Repeat the data exactly as it stands.

Listed records:
------------------------------------------------------------------------
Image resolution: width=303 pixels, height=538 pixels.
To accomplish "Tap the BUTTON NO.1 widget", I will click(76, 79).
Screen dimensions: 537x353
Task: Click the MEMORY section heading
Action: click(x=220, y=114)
------------------------------------------------------------------------
Task result:
Image resolution: width=303 pixels, height=538 pixels.
To accomplish "Tap the BUTTON NO.1 widget", I will click(76, 79).
Screen dimensions: 537x353
Task: Click the MEMORY section heading
Action: click(x=220, y=114)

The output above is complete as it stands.